With one third of listed companies facing de-listing in the next five years , it’s no wonder that GE is looking to change the way it thinks, makes decisions and delivers outcomes, in order to keep up with the rapid pace of change disrupting every industry.

GE is fast becoming a model of how to implement lean startup in a large organisation.

Eric Ries, author of the Lean Startup , a new solution development methodology that has radically transformed the way startups get products to market, approached GE with a simple question, after introducing a group of stakeholders to the philosophy that was rooted in software development.

“Is this something you can use to make things like turbines and jet engines, as well?”

Rather than simply shoot down Eric’s question, GE got testing. They put together several new product introduction (NPI) teams at Crotonville, the company’s leadership institute. Eric was brought in and taught the teams how to apply the methodology.

When asked whether this was something that was applicable to their respective businesses, the resounding response was “yes”.

As soon as team members returned to their respective business units, their ideas and new ways of working were quickly squashed. They realised that applying lean startup would not only require training but a cultural shift in the organisation.

GE promptly created its Fastworks program - geared towards the successful adoption and use of lean startup philosophy across GE.

Step one? Get senior leaders, “the top 5,000”, trained and educated in lean startup. This formed part of a roadshow that Fastworks’ co-founders and partners Viv Goldstein (Business Innovation) and Janice Semper (Human Resources) embarked upon, together with Eric Ries and David Kidder (author of The Startup Playbook ). You’ll note that the partners together represent methodology and culture, not just one or the other.

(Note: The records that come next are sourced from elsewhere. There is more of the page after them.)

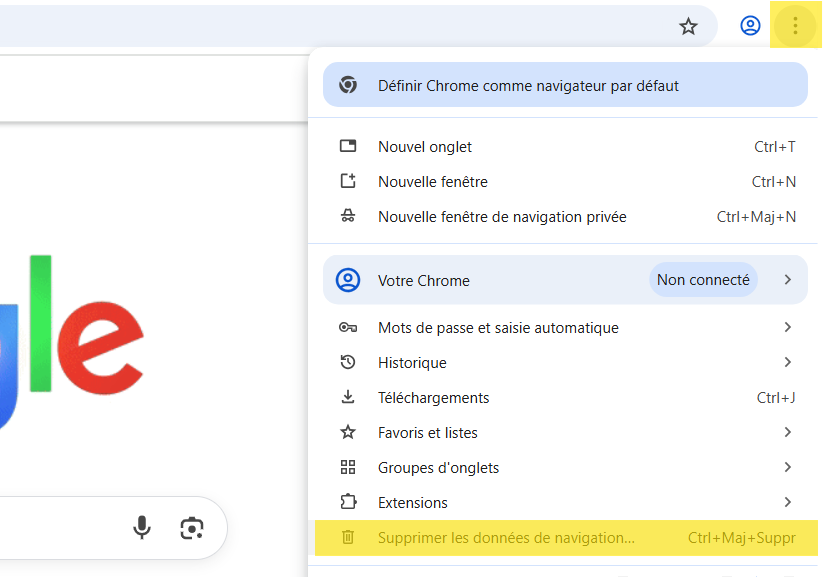Click the bookmark star icon in address bar
The image size is (823, 577).
(688, 26)
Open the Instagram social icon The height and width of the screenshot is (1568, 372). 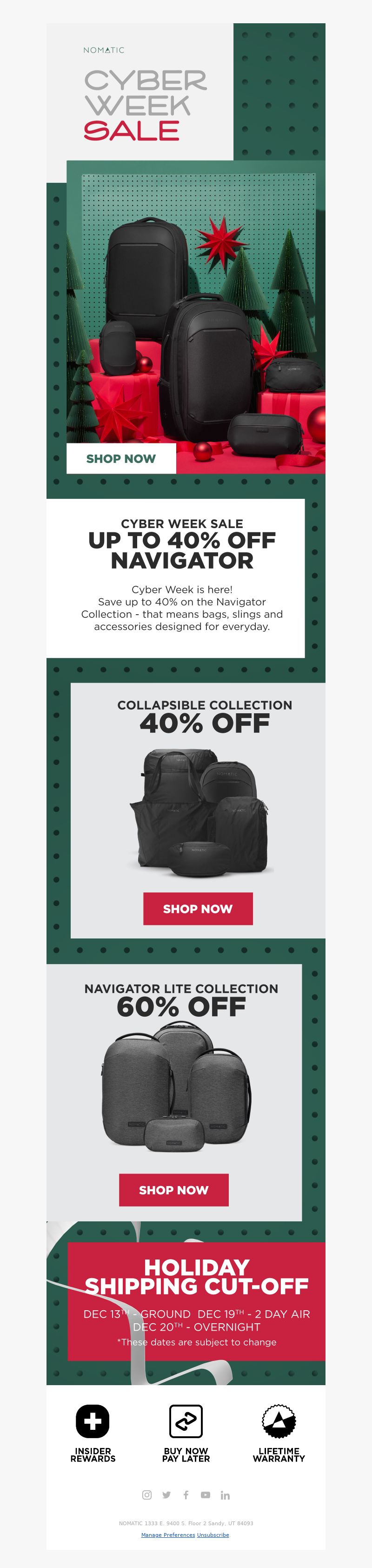tap(147, 1494)
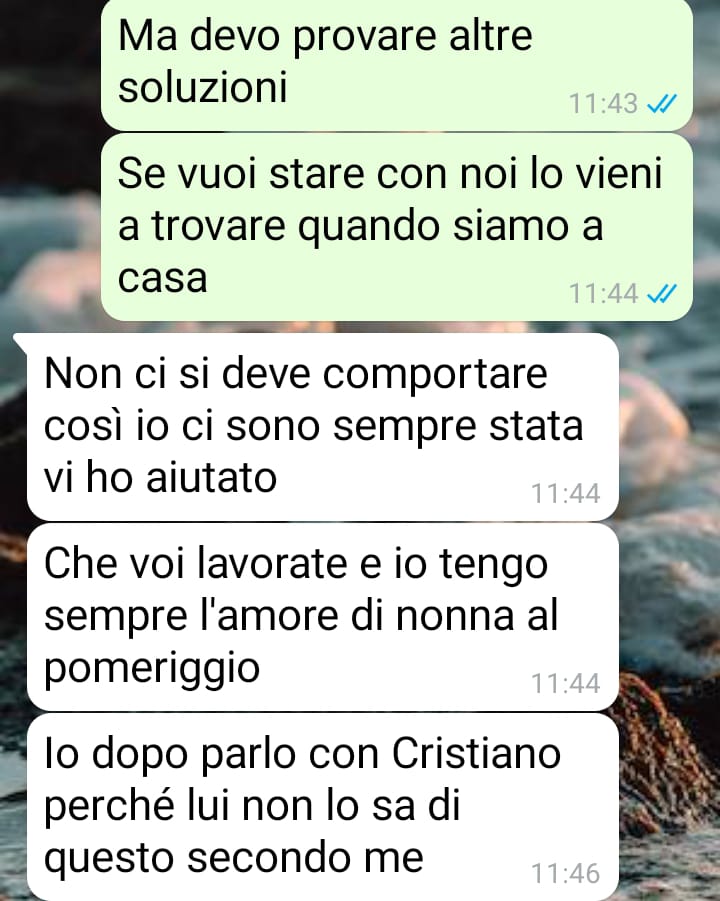Tap the tail corner of the first received bubble
This screenshot has width=720, height=901.
coord(20,341)
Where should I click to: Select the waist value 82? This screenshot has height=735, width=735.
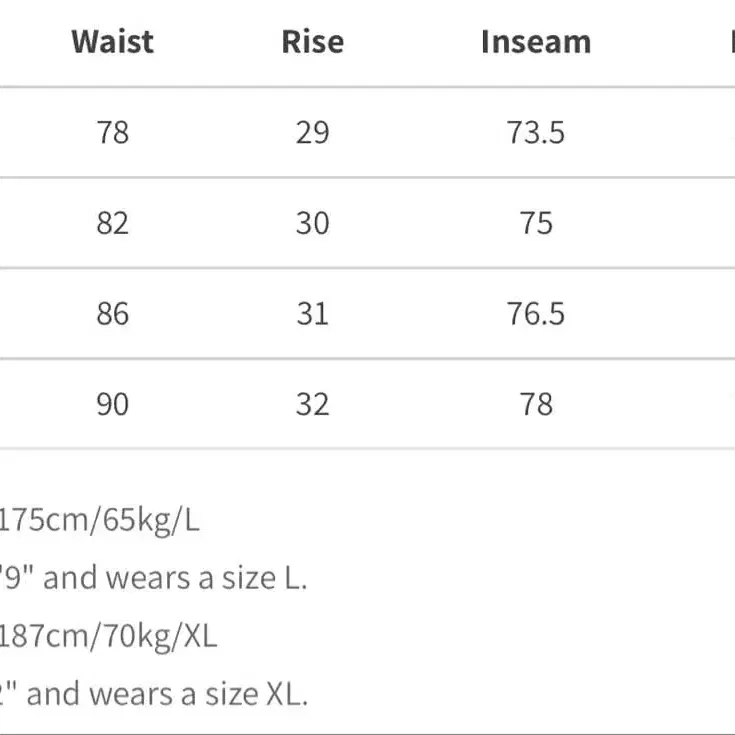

The Fastworks team spent 2 days with senior leaders teaching them all about lean startup and this was not without its challenges. Many senior leaders have spent years at GE and most grew up with Six Sigma and as such were process driven, perfectionist and anti-variation. The lean startup sessions were as much as about challenging them to think in a different way as much as they were about lean startup methodology.

Getting Buy-In from Senior Management

Because of the structural hierarchy of GE, getting senior stakeholder buy in was critical to the success of the program. Getting support at purely a grassroots level wouldn’t be enough to get traction.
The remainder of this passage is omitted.